-- The data --
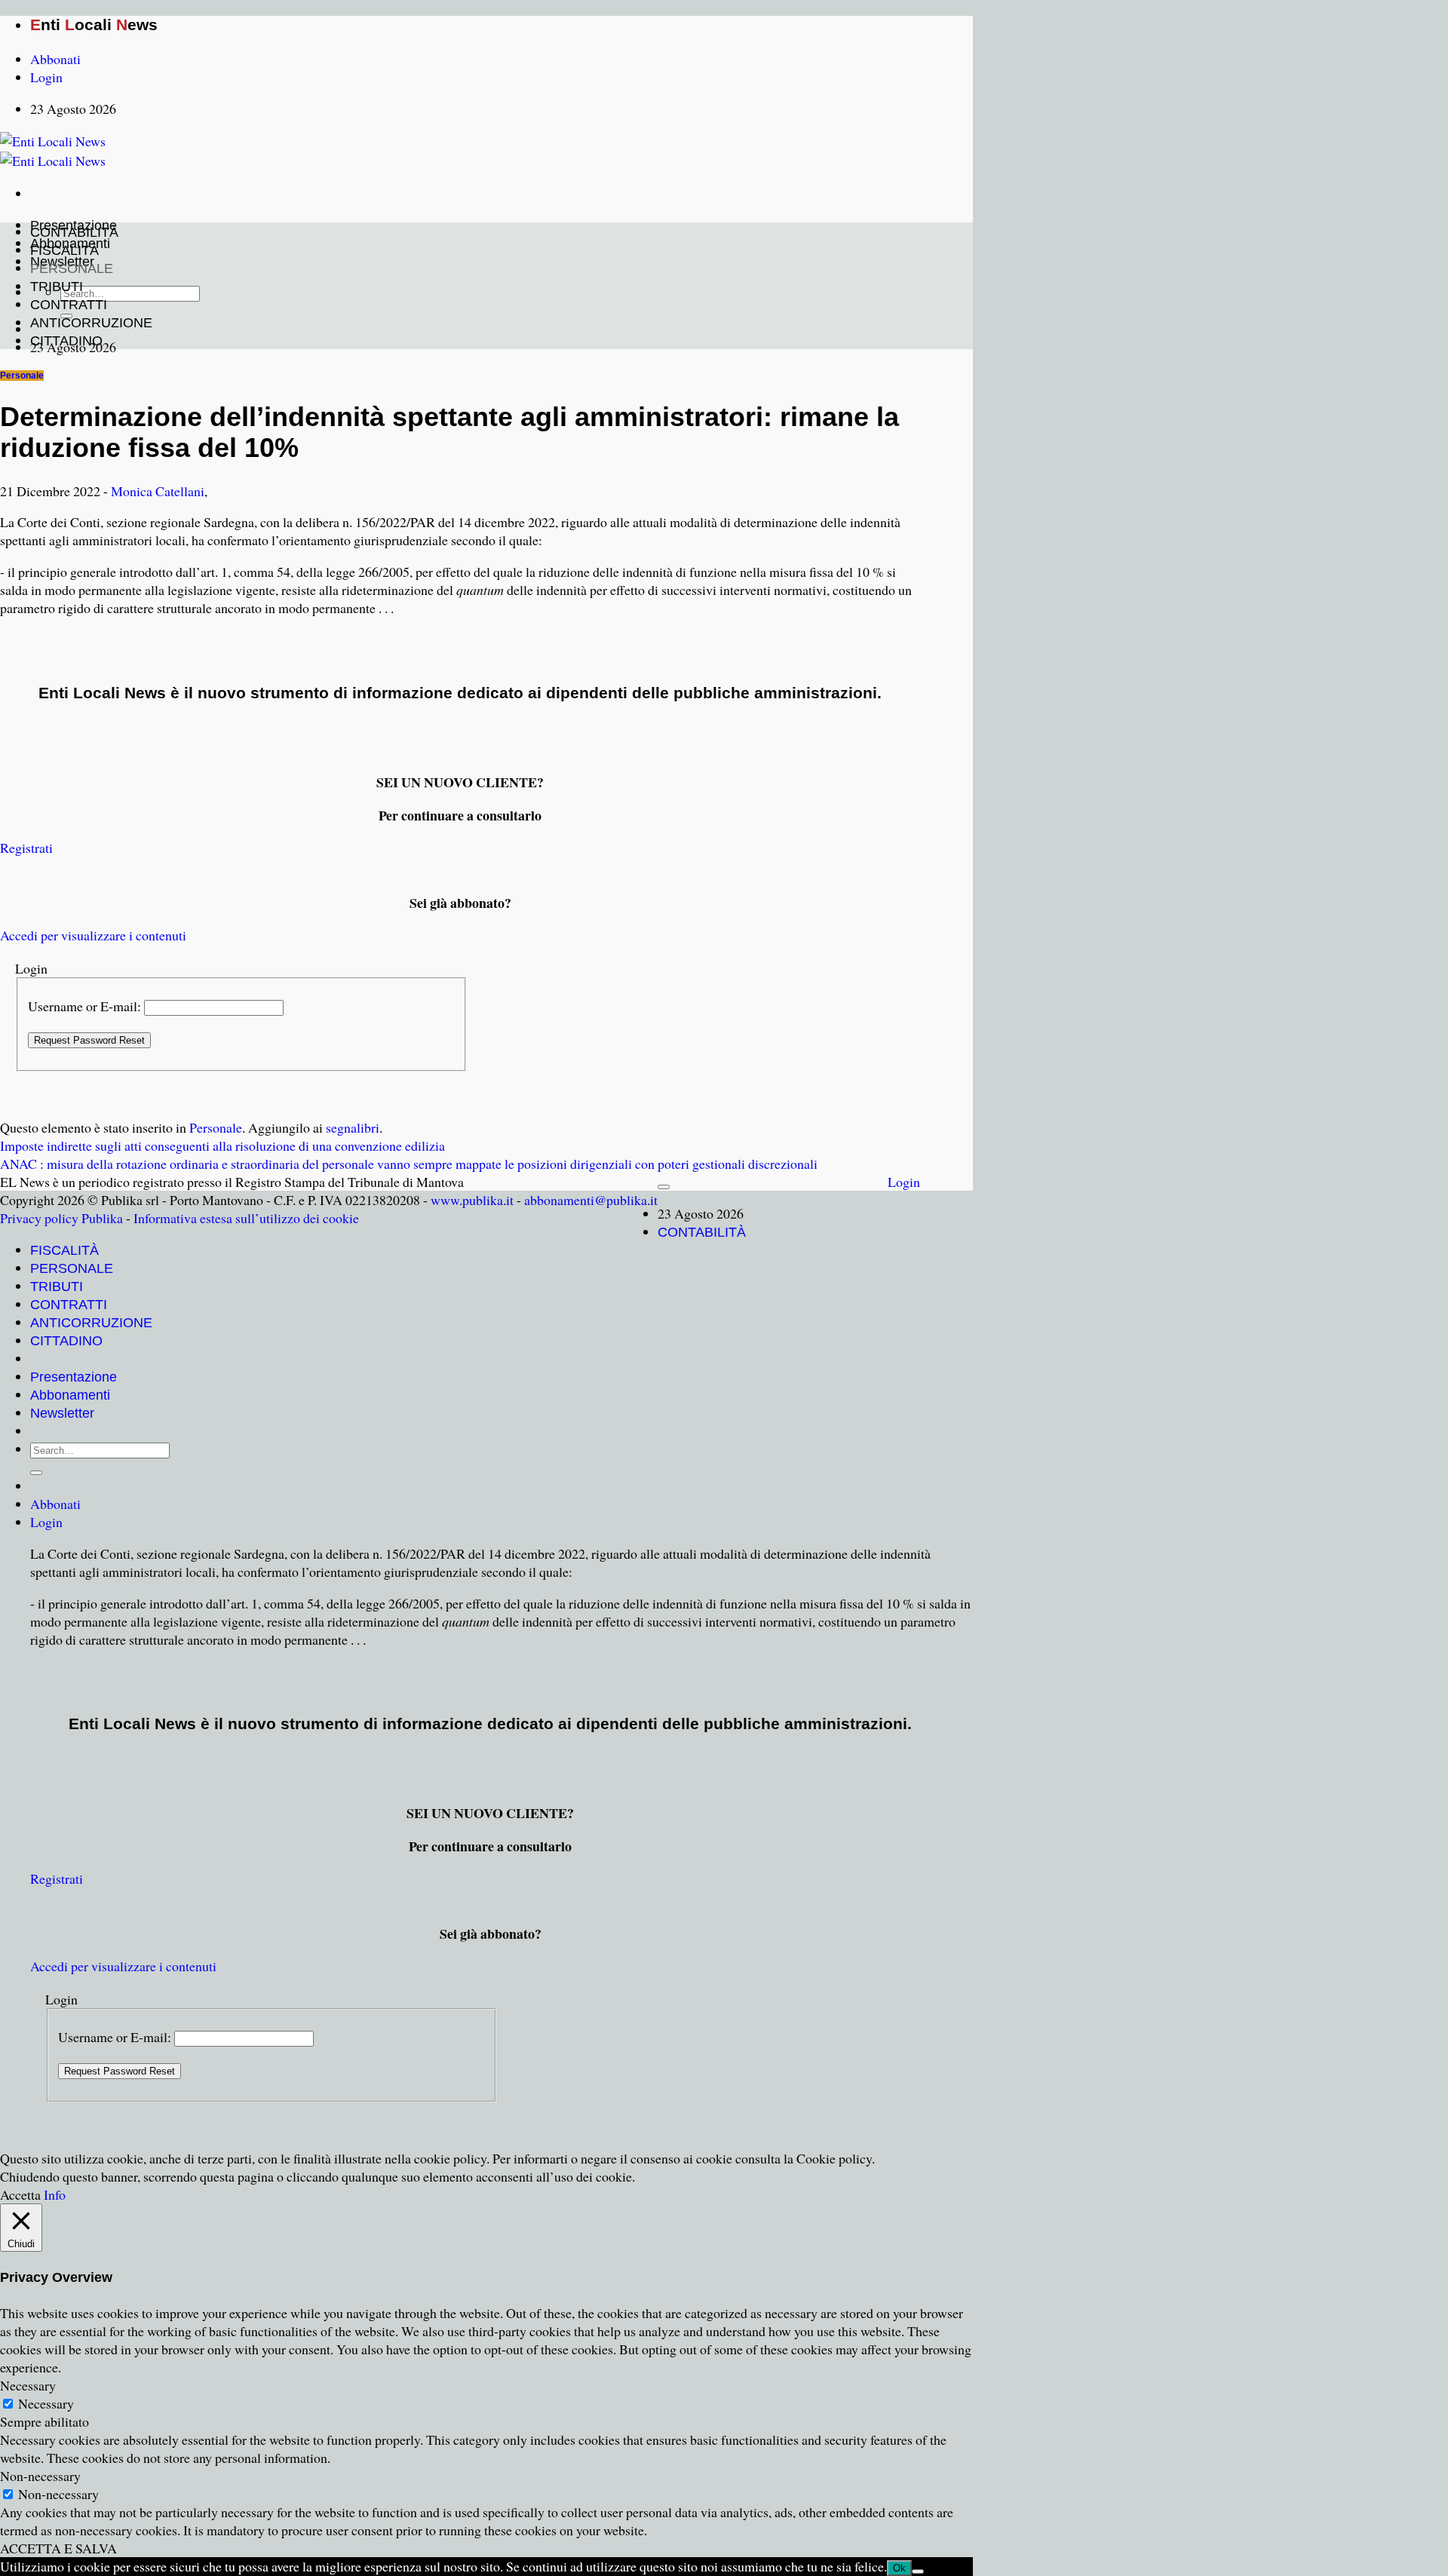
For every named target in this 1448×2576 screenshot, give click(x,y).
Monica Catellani (157, 491)
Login (904, 1182)
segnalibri (352, 1127)
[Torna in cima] (664, 1187)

-- Exercise goal --
The records must come back exactly, with their pictures removed.

-- Reply to the task --
For every named target in this 1448×2576 screenshot, give click(x,y).
Monica Catellani (157, 491)
Login (904, 1182)
segnalibri (352, 1127)
[Torna in cima] (664, 1187)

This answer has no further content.